Termination: 1456 is an adventure published by FASA in 1984 for the science fiction role-playing game Star Trek: The Role Playing Game, based on Star Trek: The Next Generation.

Plot summary
Termination: 1456 is an adventure for Klingon player characters. The characters are ordered to assassinate a Thought Admiral suspected of treachery against the Emperor. Once the gamemaster has given the players this order, there is no more prepared plotline; the players must decide how to proceed.

Publication history
Termination: 1456 is a 48-page book with a cardstock card that was written by Dale L. Kemper, with illustrations by Norman Miller and cover art by Mitch O'Connell.
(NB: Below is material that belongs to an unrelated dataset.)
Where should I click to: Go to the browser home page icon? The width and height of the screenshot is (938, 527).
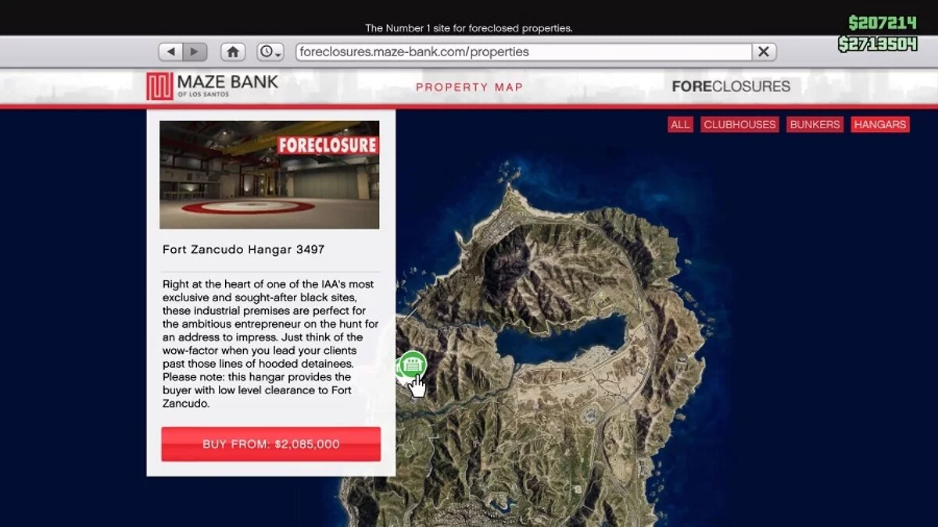click(x=233, y=52)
It was published by FASA in 1985.

Reception
In the February 1986 edition of White Dwarf (Issue #74), John Grandidge called this adventure "very different from the approach of other Star Trek adventures [...] This is quite the most free-form adventure I have seen presented commercially and at first sight is a daunting prospect to run." Grandidge found "the basic plot is believable and interesting." He concluded by giving the book a perfect overall rating of 10 out of 10, saying, "For the remarkably high overall marks below I have chosen to ignore the ridiculous prices of these adventures in order to emphasise the quality of the plots [...] and the encouragement to backstab and bicker in Termination are perfectly faithful to the essence of Star Trek."